WHAT THE TASK REQUIRES →
Where the line with "29. Salvation from" appears below, start writing out lines exactly, and finish with the line with "6. Who is the Immortal God (469, 541)", which is included; write out nothing else.

[Records contained in a dataset]
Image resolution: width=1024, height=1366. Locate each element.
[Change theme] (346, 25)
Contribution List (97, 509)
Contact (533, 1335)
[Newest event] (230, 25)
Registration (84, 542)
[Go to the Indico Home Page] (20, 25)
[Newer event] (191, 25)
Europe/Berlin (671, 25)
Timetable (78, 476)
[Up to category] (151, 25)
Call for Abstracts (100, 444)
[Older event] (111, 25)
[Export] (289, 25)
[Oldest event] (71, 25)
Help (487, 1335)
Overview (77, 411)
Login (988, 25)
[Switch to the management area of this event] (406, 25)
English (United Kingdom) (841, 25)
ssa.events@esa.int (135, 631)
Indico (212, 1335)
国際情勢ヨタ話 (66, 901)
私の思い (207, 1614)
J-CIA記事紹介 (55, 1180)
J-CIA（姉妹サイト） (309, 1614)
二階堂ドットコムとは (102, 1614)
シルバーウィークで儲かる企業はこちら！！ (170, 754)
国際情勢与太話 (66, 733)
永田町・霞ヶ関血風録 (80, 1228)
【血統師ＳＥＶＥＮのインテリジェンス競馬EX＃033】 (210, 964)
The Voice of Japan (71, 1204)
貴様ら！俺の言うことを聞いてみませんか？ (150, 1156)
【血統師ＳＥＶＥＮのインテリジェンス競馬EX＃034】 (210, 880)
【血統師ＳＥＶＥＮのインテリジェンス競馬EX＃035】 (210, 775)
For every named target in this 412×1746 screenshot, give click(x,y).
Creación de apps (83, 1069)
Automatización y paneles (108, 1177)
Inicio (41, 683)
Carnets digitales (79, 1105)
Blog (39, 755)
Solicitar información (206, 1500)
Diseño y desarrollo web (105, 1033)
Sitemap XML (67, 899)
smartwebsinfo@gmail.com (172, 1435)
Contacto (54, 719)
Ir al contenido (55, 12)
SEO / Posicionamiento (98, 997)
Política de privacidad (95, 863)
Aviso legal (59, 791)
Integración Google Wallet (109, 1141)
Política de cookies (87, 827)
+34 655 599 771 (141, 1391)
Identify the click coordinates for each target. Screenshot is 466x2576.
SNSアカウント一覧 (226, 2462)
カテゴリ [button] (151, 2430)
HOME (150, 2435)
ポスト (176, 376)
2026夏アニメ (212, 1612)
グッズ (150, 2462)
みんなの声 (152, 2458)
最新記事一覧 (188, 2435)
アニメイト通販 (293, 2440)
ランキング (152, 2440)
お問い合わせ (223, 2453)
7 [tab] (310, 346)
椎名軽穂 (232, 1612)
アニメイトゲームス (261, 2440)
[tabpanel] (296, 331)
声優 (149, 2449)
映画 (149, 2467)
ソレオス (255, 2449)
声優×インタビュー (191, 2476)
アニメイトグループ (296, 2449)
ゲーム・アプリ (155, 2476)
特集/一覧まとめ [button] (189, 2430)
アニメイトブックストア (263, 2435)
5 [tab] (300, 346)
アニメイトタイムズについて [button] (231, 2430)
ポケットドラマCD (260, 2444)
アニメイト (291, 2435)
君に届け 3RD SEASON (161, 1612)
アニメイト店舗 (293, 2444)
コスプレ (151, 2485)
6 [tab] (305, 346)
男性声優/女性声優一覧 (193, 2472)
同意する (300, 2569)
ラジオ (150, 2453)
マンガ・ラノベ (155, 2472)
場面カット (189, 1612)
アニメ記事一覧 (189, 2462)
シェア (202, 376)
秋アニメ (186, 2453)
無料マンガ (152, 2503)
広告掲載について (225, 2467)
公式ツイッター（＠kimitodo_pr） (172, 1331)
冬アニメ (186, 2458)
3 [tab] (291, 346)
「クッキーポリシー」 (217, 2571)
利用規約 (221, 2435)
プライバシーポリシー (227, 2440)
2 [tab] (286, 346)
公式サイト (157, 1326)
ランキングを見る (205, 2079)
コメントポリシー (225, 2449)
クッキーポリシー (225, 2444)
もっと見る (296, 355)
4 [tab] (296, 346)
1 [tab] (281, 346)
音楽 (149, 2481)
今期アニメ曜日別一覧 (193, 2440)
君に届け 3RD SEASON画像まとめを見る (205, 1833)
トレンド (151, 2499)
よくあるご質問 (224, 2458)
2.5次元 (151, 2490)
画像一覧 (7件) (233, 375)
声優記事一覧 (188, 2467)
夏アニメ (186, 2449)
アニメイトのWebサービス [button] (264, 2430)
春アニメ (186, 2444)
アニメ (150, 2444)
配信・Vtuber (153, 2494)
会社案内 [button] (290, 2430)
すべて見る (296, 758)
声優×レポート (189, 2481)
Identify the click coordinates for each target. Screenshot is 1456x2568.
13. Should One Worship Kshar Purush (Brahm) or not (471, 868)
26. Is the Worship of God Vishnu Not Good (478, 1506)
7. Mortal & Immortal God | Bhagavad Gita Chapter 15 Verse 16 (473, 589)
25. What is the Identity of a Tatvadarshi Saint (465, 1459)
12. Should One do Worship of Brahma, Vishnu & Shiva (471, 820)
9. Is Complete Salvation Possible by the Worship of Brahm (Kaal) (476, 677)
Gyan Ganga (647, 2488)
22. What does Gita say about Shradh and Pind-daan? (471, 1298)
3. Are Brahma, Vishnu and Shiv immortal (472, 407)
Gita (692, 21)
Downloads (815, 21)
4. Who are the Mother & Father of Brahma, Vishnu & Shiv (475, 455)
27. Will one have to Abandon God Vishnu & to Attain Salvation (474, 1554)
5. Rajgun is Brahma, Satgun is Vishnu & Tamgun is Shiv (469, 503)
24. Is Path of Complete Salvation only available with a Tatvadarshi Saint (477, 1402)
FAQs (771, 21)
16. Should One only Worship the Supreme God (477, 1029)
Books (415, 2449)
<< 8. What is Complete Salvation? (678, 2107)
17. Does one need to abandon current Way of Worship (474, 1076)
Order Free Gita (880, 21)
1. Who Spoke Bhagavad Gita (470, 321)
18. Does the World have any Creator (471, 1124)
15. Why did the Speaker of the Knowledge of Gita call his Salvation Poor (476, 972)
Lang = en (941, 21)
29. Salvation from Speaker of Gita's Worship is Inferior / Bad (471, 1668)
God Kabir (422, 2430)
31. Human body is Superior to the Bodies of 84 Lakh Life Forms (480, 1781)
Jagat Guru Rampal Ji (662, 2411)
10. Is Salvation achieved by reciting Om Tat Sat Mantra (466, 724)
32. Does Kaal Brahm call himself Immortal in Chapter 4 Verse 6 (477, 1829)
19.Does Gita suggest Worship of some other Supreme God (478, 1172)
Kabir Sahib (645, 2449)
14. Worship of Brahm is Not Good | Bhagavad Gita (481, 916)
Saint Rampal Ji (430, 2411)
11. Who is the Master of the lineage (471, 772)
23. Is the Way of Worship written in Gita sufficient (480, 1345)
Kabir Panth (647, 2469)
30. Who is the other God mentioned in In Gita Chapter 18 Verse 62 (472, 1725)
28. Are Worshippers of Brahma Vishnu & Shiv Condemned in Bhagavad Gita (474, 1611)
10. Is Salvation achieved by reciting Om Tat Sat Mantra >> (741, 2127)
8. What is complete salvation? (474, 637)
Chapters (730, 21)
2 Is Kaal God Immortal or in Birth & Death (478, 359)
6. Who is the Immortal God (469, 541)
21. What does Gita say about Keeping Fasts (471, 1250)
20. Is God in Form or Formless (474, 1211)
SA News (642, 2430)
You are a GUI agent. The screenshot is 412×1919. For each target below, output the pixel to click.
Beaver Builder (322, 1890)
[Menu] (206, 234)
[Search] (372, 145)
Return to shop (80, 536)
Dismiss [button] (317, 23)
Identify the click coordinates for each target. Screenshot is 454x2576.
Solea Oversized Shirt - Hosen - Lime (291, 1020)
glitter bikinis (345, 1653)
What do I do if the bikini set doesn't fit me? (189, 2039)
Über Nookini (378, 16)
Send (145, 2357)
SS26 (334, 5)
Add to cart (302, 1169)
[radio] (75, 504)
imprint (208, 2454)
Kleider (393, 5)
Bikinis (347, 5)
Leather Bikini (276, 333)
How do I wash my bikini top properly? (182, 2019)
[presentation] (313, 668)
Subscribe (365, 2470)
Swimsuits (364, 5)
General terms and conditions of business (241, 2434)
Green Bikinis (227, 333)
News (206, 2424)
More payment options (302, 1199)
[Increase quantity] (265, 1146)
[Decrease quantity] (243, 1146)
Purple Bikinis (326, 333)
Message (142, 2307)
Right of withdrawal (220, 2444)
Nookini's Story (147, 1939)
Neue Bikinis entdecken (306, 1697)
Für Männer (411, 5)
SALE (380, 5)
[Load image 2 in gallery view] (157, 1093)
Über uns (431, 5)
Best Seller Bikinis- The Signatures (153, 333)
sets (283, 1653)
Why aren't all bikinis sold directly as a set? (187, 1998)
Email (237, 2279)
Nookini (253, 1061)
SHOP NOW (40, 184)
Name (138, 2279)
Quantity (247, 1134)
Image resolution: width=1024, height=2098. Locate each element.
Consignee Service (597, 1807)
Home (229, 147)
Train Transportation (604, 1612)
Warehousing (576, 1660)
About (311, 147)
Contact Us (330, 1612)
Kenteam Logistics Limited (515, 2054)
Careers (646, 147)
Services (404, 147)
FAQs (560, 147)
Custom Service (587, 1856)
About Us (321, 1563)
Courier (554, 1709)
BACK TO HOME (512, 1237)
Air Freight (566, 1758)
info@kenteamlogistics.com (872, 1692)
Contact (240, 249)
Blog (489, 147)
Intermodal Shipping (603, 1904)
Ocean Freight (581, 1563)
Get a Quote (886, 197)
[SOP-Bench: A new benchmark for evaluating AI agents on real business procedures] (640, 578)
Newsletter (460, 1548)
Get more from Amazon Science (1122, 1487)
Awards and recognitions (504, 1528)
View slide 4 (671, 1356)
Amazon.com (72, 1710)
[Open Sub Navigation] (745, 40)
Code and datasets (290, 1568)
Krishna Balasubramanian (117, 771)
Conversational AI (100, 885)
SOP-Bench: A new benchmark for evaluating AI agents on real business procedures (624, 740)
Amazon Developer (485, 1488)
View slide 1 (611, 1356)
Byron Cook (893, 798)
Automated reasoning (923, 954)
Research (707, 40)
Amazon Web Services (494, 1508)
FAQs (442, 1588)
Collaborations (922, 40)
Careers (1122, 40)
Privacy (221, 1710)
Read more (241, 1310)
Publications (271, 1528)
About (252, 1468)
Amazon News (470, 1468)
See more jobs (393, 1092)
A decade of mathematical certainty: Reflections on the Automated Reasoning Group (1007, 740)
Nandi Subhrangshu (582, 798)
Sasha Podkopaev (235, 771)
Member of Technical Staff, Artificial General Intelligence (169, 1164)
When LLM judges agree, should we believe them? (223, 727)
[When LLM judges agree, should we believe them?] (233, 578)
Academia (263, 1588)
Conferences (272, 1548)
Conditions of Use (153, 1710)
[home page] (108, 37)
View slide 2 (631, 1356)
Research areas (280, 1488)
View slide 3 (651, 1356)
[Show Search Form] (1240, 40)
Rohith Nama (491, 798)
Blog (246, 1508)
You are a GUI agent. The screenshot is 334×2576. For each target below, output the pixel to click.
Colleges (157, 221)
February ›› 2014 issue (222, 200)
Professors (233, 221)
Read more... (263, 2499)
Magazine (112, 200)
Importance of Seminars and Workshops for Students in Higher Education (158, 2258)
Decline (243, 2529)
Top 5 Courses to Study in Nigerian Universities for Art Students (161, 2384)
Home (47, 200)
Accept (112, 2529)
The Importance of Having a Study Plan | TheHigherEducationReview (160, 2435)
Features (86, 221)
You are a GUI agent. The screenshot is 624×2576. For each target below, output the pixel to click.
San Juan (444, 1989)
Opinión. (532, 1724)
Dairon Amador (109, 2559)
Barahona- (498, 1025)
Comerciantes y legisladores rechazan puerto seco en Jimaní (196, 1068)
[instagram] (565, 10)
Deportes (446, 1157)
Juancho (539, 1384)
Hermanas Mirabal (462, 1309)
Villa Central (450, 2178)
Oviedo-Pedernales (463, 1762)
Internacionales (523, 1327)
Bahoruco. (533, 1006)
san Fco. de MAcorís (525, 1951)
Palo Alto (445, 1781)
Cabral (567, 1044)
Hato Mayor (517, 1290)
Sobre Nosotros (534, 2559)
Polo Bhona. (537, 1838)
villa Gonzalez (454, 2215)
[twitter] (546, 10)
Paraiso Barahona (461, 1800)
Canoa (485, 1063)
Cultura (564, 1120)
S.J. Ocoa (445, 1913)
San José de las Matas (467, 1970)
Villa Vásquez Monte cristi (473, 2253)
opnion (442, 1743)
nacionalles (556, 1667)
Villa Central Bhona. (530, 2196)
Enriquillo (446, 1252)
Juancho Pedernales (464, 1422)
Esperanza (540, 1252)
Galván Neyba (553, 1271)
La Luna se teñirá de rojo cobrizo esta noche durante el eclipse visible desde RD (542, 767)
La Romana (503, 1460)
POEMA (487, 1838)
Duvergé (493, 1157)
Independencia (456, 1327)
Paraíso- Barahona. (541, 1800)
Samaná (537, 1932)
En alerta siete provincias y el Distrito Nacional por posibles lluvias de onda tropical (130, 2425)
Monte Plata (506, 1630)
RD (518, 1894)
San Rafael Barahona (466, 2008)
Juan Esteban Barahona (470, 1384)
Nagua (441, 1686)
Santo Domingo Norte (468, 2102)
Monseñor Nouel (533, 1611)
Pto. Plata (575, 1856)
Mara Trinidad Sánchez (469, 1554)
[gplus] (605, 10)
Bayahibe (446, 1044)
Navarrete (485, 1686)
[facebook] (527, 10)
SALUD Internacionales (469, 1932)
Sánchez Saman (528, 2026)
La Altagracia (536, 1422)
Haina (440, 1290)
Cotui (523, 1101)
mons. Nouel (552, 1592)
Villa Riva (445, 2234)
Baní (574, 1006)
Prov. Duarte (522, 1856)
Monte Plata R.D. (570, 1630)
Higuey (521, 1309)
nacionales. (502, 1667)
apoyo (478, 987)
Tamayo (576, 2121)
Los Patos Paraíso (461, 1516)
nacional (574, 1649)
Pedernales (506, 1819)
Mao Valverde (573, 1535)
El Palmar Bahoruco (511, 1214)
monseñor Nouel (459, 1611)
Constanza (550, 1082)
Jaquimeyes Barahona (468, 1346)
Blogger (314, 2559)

ANSWER FOR THE TASK →
29. Salvation from Speaker of Gita's Worship is Inferior / Bad (471, 1668)
God Kabir (422, 2430)
31. Human body is Superior to the Bodies of 84 Lakh Life Forms (480, 1781)
Jagat Guru Rampal Ji (662, 2411)
10. Is Salvation achieved by reciting Om Tat Sat Mantra (466, 724)
32. Does Kaal Brahm call himself Immortal in Chapter 4 Verse 6 (477, 1829)
19.Does Gita suggest Worship of some other Supreme God (478, 1172)
Kabir Sahib (645, 2449)
14. Worship of Brahm is Not Good | Bhagavad Gita (481, 916)
Saint Rampal Ji (430, 2411)
11. Who is the Master of the lineage (471, 772)
23. Is the Way of Worship written in Gita sufficient (480, 1345)
Kabir Panth (647, 2469)
30. Who is the other God mentioned in In Gita Chapter 18 Verse 62 (472, 1725)
28. Are Worshippers of Brahma Vishnu & Shiv Condemned in Bhagavad Gita (474, 1611)
10. Is Salvation achieved by reciting Om Tat Sat Mantra >> (741, 2127)
8. What is complete salvation? (474, 637)
Chapters (730, 21)
2 Is Kaal God Immortal or in Birth & Death (478, 359)
6. Who is the Immortal God (469, 541)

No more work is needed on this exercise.